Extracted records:

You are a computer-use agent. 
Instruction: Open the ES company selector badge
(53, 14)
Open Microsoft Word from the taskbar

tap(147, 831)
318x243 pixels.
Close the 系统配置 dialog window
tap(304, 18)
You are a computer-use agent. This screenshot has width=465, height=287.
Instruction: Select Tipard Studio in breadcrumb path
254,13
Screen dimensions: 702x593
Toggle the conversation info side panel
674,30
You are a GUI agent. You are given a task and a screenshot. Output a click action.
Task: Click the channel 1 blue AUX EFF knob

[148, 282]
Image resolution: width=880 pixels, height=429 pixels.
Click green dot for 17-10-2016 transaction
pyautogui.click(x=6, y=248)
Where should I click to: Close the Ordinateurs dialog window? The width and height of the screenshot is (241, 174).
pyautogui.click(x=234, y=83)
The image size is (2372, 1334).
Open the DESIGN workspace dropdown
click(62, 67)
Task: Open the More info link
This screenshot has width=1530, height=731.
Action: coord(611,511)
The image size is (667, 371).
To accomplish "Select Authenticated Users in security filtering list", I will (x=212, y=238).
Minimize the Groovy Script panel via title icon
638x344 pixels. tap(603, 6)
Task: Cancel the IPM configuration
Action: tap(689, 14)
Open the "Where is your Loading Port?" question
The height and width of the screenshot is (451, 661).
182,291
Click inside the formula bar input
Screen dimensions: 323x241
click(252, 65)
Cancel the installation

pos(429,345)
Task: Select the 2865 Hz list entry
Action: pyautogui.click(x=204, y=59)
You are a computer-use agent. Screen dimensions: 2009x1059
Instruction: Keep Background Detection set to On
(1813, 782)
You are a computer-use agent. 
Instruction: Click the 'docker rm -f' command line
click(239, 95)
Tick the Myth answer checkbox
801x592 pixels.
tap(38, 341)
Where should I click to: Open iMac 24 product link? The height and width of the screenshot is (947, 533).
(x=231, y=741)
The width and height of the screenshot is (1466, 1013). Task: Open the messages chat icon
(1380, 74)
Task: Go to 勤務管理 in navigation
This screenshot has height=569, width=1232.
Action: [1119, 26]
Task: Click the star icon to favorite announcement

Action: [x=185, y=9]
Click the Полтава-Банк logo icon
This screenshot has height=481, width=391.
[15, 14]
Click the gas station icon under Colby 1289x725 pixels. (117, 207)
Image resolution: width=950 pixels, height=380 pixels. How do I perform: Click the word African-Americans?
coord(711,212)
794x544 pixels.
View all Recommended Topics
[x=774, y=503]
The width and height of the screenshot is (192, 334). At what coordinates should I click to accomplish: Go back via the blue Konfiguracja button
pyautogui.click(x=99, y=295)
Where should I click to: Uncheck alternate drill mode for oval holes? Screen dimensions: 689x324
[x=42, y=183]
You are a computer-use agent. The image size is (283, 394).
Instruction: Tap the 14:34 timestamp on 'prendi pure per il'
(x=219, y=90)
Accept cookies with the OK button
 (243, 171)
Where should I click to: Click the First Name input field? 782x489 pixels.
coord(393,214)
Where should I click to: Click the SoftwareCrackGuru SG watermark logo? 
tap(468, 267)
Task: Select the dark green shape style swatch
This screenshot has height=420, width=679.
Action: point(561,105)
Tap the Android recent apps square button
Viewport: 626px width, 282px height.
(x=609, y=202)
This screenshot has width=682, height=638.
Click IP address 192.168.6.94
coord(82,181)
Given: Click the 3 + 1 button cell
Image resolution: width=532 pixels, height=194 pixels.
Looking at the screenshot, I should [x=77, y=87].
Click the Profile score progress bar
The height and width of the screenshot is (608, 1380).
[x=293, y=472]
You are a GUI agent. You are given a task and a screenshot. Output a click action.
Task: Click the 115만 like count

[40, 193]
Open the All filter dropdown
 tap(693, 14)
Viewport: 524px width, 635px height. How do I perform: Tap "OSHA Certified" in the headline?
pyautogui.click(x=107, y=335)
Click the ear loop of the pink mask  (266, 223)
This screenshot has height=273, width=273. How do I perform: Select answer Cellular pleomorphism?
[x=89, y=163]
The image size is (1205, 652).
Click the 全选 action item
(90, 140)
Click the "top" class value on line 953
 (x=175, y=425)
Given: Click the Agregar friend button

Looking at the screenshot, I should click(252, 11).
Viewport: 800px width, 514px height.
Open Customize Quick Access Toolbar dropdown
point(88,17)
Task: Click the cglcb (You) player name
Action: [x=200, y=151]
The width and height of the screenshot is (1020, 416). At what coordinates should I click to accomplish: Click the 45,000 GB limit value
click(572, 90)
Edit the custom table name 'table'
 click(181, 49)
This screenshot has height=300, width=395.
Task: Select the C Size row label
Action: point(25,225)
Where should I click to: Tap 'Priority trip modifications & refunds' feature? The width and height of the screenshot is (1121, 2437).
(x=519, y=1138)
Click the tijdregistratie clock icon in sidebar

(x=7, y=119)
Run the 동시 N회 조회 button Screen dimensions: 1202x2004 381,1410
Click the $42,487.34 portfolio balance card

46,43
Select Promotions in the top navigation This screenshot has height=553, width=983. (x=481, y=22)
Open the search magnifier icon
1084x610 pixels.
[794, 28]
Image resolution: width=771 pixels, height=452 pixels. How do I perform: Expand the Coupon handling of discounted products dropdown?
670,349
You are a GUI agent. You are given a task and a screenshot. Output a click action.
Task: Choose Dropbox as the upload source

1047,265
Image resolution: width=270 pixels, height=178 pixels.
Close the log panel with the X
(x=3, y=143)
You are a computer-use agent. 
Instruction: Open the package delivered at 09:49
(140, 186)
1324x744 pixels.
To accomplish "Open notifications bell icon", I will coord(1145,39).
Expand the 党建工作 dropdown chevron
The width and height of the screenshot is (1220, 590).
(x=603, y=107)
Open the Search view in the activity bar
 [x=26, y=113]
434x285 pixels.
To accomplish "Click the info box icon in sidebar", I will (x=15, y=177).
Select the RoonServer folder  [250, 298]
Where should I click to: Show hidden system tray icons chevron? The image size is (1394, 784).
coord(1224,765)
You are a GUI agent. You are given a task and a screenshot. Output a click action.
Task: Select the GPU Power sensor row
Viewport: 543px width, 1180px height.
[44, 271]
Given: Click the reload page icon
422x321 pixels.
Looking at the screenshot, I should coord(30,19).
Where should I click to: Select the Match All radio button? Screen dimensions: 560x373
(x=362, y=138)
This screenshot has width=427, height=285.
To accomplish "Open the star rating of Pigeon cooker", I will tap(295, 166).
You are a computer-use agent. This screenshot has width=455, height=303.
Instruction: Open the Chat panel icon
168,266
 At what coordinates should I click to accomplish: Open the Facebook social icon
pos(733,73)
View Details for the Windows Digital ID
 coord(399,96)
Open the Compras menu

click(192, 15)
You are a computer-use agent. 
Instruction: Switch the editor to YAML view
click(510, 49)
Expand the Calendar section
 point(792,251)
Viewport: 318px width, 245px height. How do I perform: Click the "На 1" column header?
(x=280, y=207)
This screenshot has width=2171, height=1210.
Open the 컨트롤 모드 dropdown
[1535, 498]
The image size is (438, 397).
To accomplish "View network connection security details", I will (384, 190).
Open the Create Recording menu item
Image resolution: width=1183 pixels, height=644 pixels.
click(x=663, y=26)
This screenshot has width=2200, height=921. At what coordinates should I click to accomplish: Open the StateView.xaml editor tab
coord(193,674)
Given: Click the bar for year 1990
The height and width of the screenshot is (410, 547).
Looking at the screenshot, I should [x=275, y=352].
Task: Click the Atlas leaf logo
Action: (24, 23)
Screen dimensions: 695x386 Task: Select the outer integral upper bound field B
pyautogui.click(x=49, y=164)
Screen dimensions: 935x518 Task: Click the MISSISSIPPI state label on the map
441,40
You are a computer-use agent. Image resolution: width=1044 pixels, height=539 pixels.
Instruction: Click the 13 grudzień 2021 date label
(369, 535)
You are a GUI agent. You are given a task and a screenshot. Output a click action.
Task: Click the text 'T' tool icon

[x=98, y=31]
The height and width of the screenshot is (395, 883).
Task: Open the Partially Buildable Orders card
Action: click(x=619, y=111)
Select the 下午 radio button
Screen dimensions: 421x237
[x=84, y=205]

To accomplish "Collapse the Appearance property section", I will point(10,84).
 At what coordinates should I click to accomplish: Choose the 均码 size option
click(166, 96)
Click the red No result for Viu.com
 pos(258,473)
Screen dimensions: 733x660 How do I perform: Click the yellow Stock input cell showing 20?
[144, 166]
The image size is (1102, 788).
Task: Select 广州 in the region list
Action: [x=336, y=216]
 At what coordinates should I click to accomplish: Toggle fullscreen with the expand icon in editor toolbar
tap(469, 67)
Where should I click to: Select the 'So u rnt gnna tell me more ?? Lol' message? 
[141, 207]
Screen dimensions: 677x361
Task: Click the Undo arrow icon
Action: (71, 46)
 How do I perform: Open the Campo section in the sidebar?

To do: Reproduce the lines of the items verbatim, starting with the line that contains "Image resolution: width=950" and ending with the line that contains "tap(468, 267)".

Output:
Image resolution: width=950 pixels, height=380 pixels. How do I perform: Click the word African-Americans?
coord(711,212)
794x544 pixels.
View all Recommended Topics
[x=774, y=503]
The width and height of the screenshot is (192, 334). At what coordinates should I click to accomplish: Go back via the blue Konfiguracja button
pyautogui.click(x=99, y=295)
Where should I click to: Uncheck alternate drill mode for oval holes? Screen dimensions: 689x324
[x=42, y=183]
You are a computer-use agent. The image size is (283, 394).
Instruction: Tap the 14:34 timestamp on 'prendi pure per il'
(x=219, y=90)
Accept cookies with the OK button
 (243, 171)
Where should I click to: Click the First Name input field? 782x489 pixels.
coord(393,214)
Where should I click to: Click the SoftwareCrackGuru SG watermark logo? 
tap(468, 267)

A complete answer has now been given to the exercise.